14/02/2018

Nha Trang,Vietnam


Estamos en Vietnam desde el miércoles 7 de febrero. Pisamos el muelle de hormigón del puerto de Nha Trang. Con sus complejos turísticos, el balneario desfigurado por el turismo de masas no tiene el encanto de las islas vírgenes del archipiélago de Palawan, pero no nos afecta.  El Pacífico nos acaba de ofrecer un obsequio magnifico: un viento de 25-35 nudos nos ha permitido pasar de Filipinas a Vietnam en solo tres días y medio, de una sola traza amurada a estribor.

La tripulación se agasajó con una hermosa navegación en el Mar de China, entre Pangatalan y Nha Trang.
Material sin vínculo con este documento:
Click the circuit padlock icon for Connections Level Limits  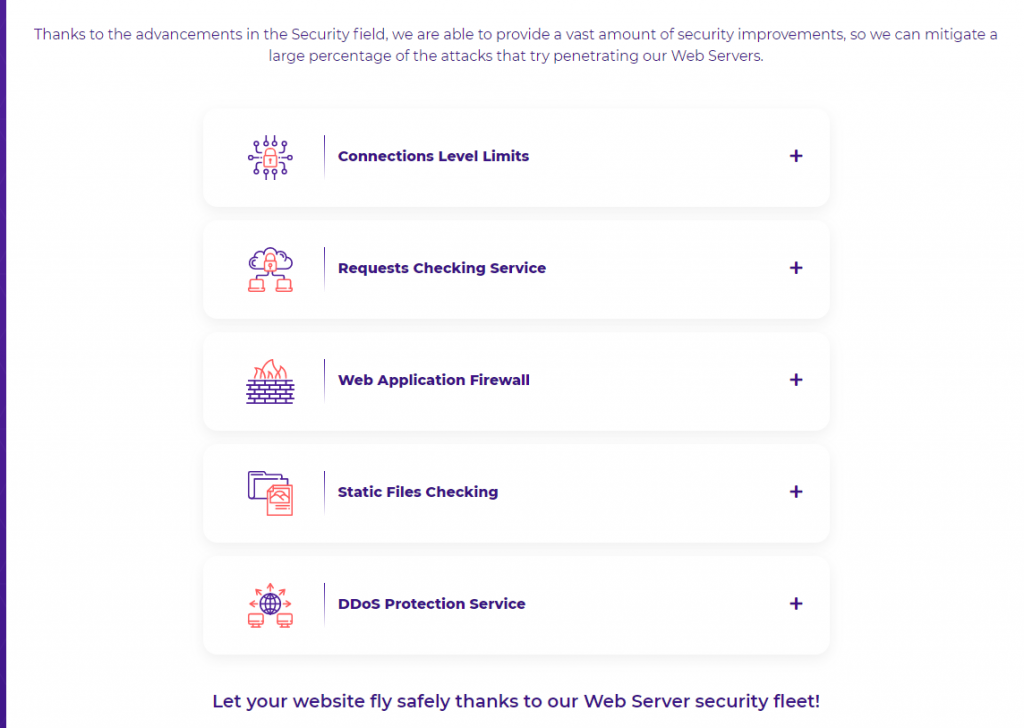(x=270, y=157)
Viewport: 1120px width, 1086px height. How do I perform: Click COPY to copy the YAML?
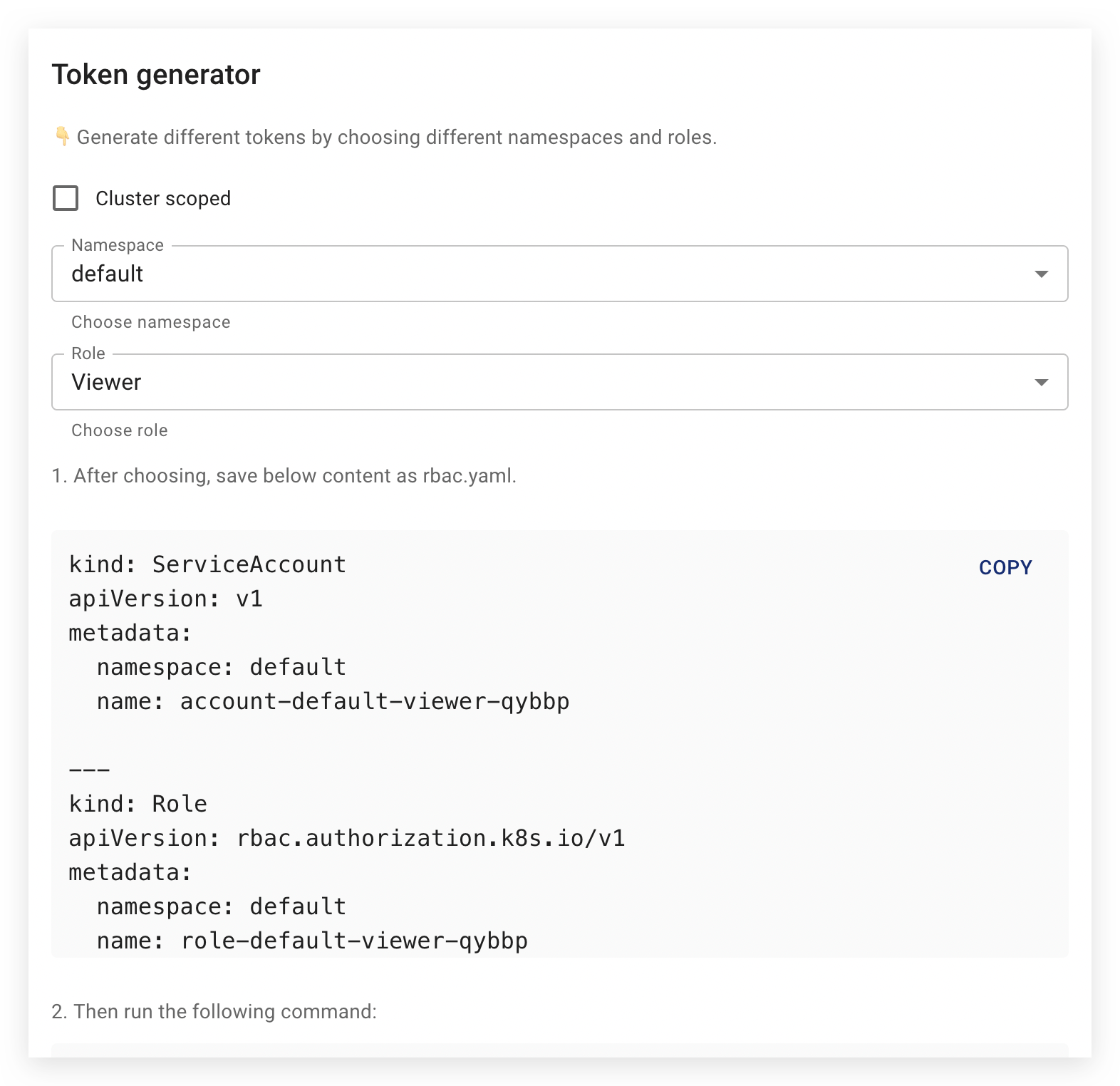tap(1005, 567)
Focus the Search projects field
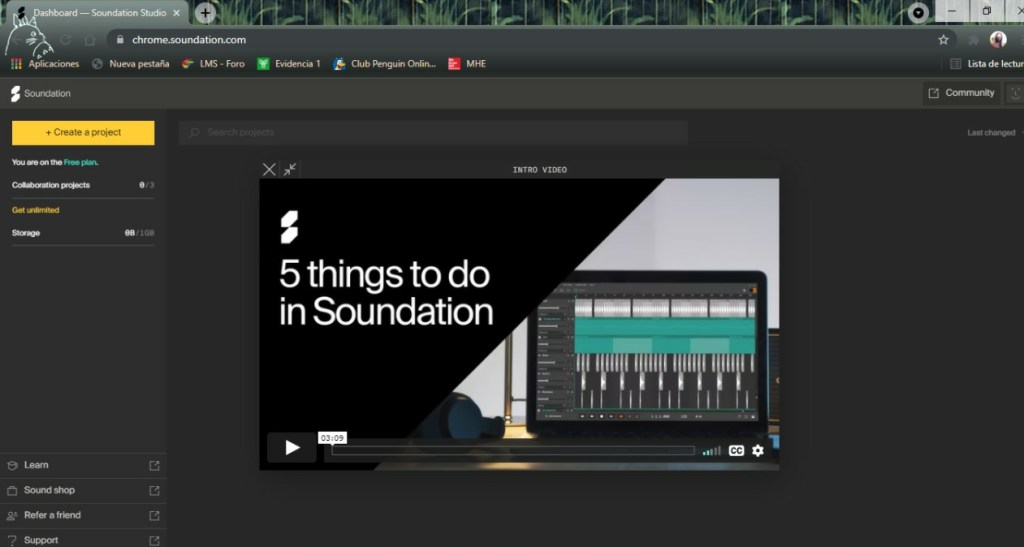 [432, 132]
Impulsada por un viento del norte-noreste, la goleta “voló” hacia Vietnam, con todas velas afuera. "Fueron  condiciones ideales para Tara", explica Nicolas Bin. “¡Enviamos casi todo!  A tal punto que una noche, se tensaba demasiado en el aparejo. Tuve que despertar a Sam para enrollar un poco el yankee.  140 toneladas lanzadas a 10 nudos, es impresionante".

Los científicos embarcados no son necesariamente marineros experimentados. Al  zarpar de la pequeña isla de Pangatalan, todos estaban emocionados. Aunque unos adivinaban  que el oleaje y el balanceo pronto castigarián sus estómagos, porque con su casco redondeado, Tara es un barco que balancea mucho.
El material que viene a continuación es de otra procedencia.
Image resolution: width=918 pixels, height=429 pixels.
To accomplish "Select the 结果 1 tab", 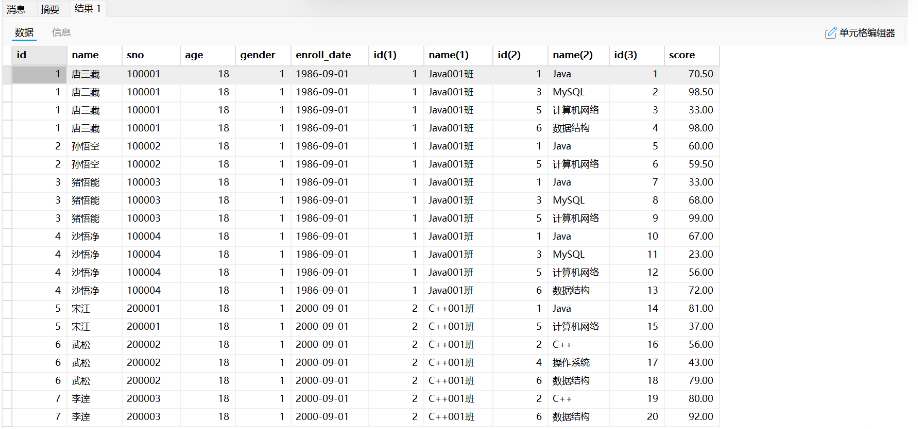I will pyautogui.click(x=89, y=9).
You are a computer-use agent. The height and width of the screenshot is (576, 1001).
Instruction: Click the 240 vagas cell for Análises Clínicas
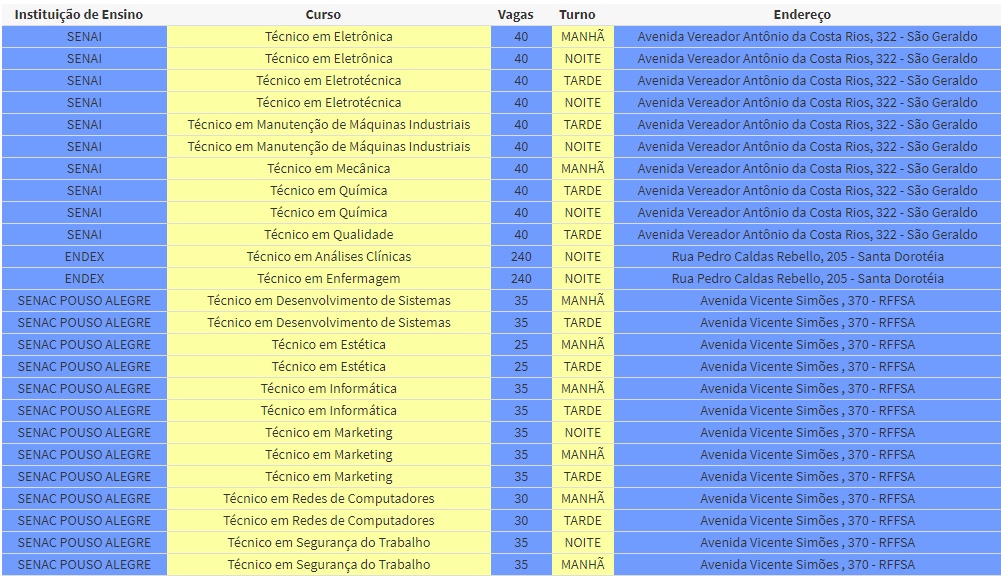pos(521,256)
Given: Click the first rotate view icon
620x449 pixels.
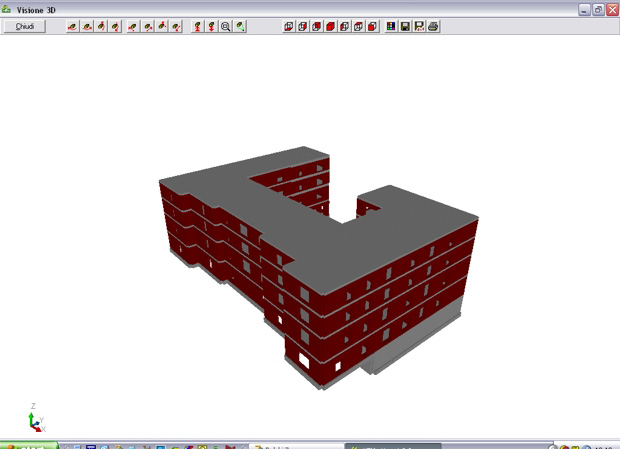Looking at the screenshot, I should [72, 26].
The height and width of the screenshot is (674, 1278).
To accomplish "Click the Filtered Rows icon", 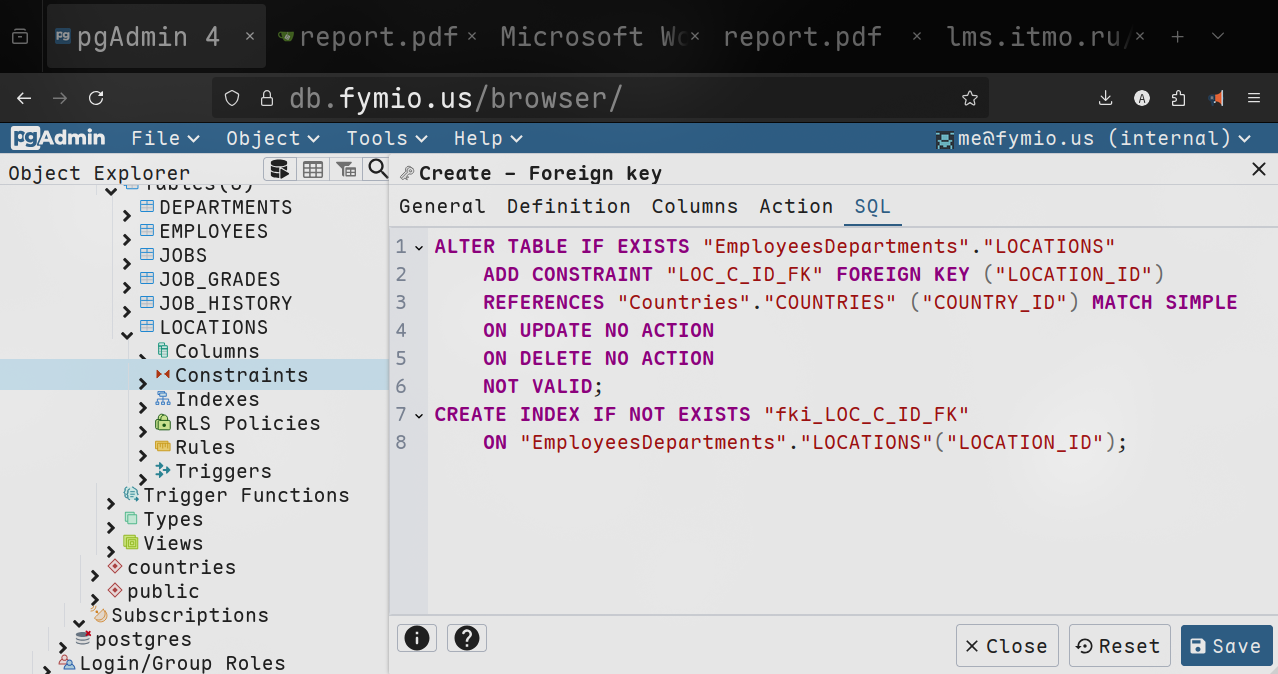I will click(x=346, y=169).
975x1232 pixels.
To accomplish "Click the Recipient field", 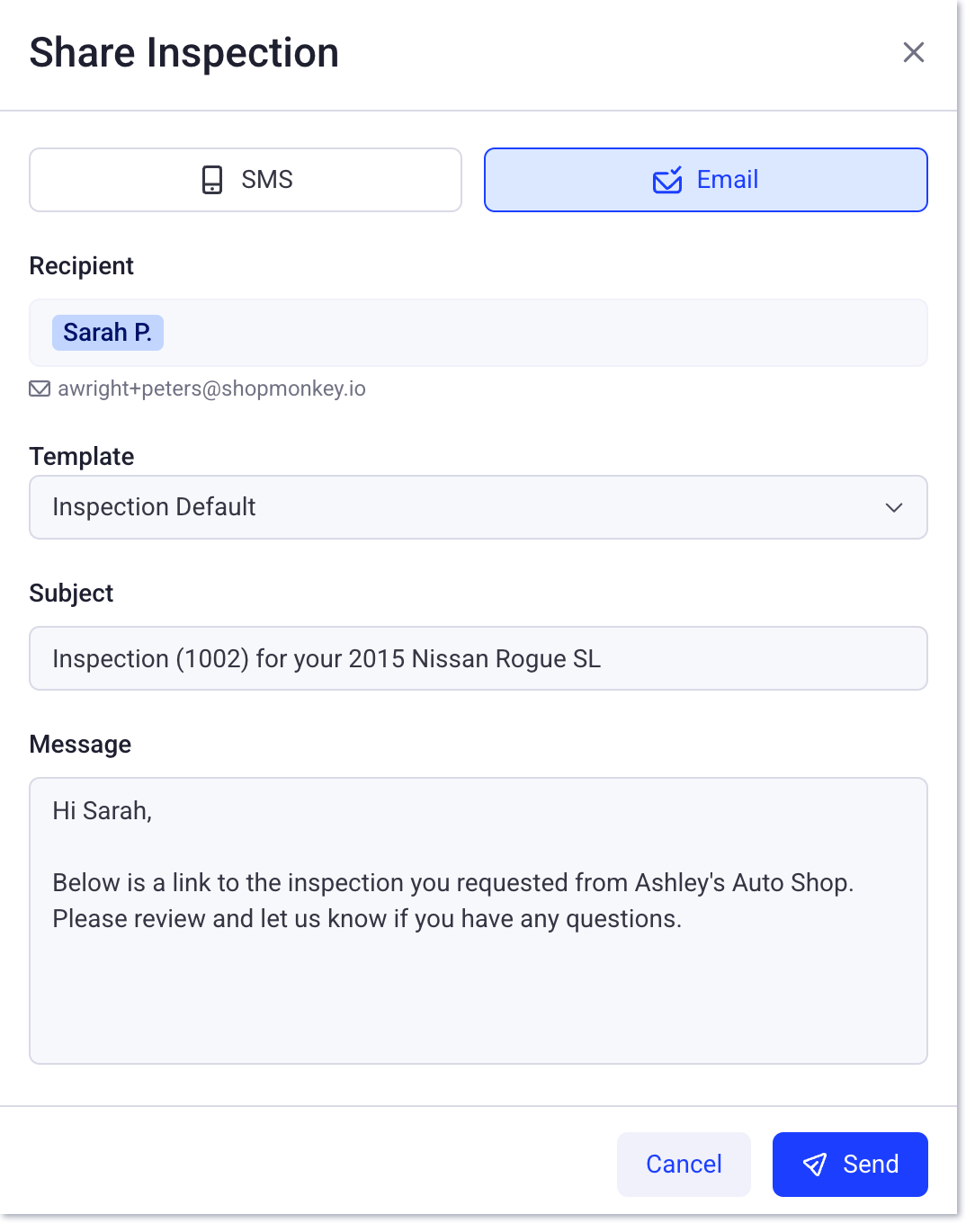I will point(478,333).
Gaëlle Quéré, investigadora postdoctoral del CNRS-CRIOBE, está encantada: "Pudimos participar en las maniobras, izar las velas,  me gustó”. Al igual que Guillaume Iwankow, jefe de buceo científico en CRIOBE,  quien ha sufrido los caprichos del viento durante sus cinco viajes previos en Tara. "Una navegación nocturna, con velas, sin ruido, y las estrellas para uno mismo. Era un sueño de infancia.  Son momentos que nunca olvidaré".
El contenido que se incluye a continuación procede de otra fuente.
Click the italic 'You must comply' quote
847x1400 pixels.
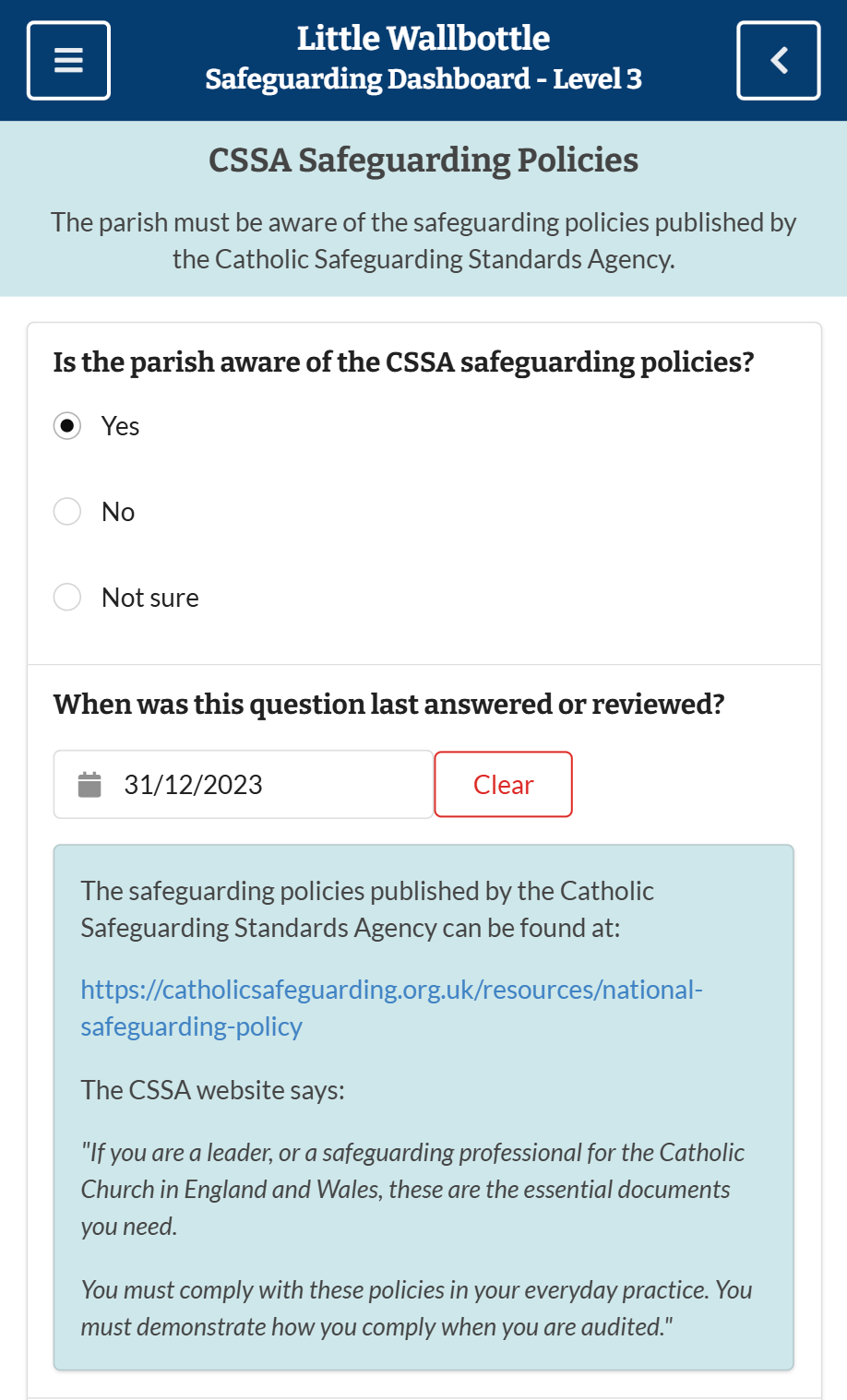pyautogui.click(x=416, y=1308)
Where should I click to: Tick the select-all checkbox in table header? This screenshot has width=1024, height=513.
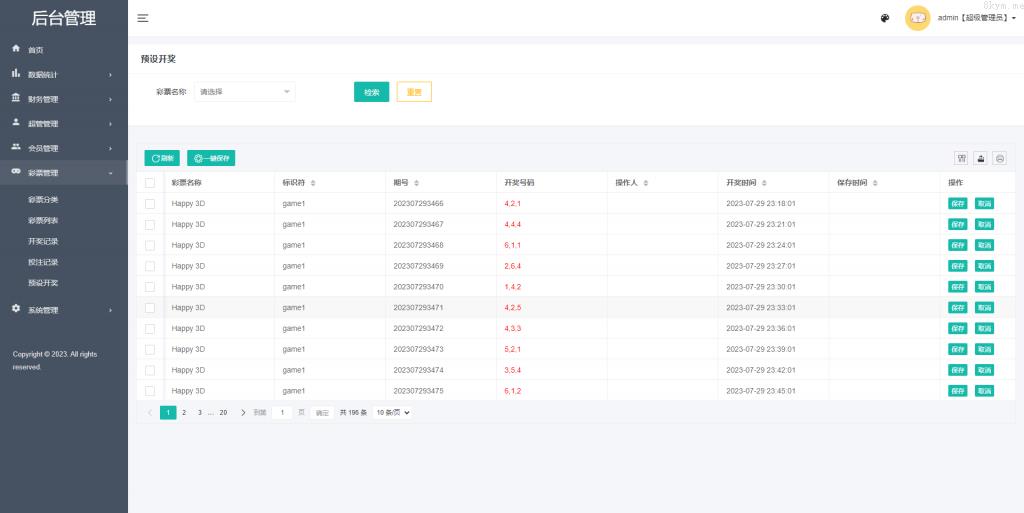tap(150, 183)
Este gran viento en las velas ha traído un poco de consuelo a los frustrados científicos. Después de Indonesia y Filipinas, acaban de enterarse que tampoco podrán muestrear las aguas vietnamitas. El Mar de China es un área geoestratégica compleja, y eso complica los parámetros de la expedición.
Decepcionados por no poder bucear, atracados al muelle por varios días, los tripulantes intentan sobrellevar la situación: redactando artículos, reuniéndose  con el Instituto Oceanográfico de Nha Trang,  haciendo un poco de turismo. 

El tiempo se alarga, pero Guillaume Iwankow pone las cosas en perspectiva: "Pudo haber peor, sin ciencia y sin viento". Deseamos, sin embargo, que la serie negra se detenga. China es la próxima etapa de Tara.